Stages 1 and 2 (55.6km), from Mt Cook to Lake Pukaki, will be run on day 1; stage 3 (50.6km), from Lake Pukaki to Lake Middleton, on day 2; stage 4 (89km), from Lake Middleton to Loch Laird, on days 3 and 4; stage 5 (44.8km), from Loch Laird to the Waitaki River in Kurow, on day 5; stage 6 (53km), from Kurow to Peaks Rd, on day 6; and stage 7 (29km), from Peaks Rd to Oamaru, on day 7.
Sandri said the course differed from last year's version.
"We've had a whole lot of other landowners come on board, which has allowed us to change the course a little bit and get off some dirty old gravel roads and sealed roads and get them back into farmers' paddocks and up into the hills more, so that's been really good.''
About 40km of gravel and tarmac road had been removed from the course, and 1500m of hill climbs added.
He warned competitors to underestimate the difficulty of the course at their peril.
"I think it will be tougher. I don't want to have to tell them that, but it is going to be.

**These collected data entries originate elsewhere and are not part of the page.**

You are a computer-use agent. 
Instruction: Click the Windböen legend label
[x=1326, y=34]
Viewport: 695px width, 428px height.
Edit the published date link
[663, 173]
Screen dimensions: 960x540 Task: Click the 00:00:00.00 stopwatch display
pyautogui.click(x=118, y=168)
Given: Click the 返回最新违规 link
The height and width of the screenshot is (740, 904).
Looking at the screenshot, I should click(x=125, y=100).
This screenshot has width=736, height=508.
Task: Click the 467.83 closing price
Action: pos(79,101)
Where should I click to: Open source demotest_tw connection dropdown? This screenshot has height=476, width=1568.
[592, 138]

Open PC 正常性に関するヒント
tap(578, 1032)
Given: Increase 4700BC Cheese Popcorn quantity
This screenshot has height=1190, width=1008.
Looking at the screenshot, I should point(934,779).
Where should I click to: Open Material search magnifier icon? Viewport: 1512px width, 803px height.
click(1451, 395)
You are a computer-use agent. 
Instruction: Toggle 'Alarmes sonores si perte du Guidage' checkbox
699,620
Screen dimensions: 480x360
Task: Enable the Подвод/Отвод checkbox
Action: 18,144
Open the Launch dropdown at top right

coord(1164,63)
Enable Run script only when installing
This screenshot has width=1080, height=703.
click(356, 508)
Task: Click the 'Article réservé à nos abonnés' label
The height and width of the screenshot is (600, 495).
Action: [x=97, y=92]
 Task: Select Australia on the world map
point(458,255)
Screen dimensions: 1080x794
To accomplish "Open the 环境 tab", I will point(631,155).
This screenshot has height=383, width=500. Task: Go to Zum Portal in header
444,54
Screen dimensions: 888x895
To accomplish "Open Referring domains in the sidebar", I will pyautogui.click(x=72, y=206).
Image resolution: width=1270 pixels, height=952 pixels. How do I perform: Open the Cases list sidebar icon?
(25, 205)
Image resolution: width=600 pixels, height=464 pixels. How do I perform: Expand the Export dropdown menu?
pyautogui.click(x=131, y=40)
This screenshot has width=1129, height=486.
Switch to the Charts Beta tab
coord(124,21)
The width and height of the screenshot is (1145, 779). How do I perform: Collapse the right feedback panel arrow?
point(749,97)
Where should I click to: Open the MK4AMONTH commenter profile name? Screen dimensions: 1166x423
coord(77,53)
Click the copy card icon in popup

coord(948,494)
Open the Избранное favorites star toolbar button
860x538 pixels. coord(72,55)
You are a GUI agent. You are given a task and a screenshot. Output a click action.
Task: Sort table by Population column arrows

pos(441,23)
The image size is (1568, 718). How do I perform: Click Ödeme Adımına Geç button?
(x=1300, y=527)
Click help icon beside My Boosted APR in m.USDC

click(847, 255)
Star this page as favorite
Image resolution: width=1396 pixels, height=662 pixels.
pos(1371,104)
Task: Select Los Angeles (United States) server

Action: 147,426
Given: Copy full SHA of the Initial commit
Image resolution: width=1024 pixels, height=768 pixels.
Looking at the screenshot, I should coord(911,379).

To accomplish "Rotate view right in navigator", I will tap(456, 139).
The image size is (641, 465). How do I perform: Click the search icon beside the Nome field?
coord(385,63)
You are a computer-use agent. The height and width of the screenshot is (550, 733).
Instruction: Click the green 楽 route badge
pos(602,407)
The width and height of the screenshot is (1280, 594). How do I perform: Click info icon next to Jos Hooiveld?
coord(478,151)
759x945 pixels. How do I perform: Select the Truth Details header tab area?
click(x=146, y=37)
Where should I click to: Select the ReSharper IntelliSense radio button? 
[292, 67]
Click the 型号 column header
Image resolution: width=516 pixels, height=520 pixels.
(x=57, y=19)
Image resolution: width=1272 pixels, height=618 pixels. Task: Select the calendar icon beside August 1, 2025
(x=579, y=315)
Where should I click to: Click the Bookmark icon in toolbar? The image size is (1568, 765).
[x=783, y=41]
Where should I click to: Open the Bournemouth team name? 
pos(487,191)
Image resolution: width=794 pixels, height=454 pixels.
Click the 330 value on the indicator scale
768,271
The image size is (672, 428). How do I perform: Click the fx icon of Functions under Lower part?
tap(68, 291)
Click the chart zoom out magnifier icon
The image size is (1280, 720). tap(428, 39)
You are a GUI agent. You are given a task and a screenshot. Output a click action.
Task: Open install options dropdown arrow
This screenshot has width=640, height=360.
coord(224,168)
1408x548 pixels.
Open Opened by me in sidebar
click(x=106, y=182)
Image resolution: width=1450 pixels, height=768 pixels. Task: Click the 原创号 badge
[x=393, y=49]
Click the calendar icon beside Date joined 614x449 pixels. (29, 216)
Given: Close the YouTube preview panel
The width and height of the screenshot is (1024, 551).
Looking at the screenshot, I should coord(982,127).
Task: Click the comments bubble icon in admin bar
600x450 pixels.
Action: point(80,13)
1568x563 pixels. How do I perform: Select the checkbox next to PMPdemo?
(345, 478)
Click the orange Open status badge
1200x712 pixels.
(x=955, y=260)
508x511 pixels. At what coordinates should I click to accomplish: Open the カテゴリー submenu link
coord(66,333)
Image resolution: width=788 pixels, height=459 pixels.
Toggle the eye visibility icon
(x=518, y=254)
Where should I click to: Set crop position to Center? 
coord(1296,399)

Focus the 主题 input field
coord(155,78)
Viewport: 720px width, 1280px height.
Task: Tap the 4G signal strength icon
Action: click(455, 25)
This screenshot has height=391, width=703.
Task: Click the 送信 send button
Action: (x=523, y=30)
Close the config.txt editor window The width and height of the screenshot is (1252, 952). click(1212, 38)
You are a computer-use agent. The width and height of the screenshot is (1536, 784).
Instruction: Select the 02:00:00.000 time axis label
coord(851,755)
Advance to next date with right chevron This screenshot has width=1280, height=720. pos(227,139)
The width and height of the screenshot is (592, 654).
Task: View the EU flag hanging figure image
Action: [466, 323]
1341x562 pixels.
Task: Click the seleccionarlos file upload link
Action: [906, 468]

"You can go on a gravel road and you can run it for 20 or 30 kilometres and it becomes a bit of a march ... whereas if you are up and down, your mindset is always thinking about something else. We are never going to get it perfect, because that's the challenge of the race.''
Money raised from this year's race would be placed in a trust and distributed to individuals, grounds and organisations when the need arose, and also used for maintenance of the cycle trail.
He was confident the race would be well-received by the runners, the more than 120 people who had made it happen and the wider community.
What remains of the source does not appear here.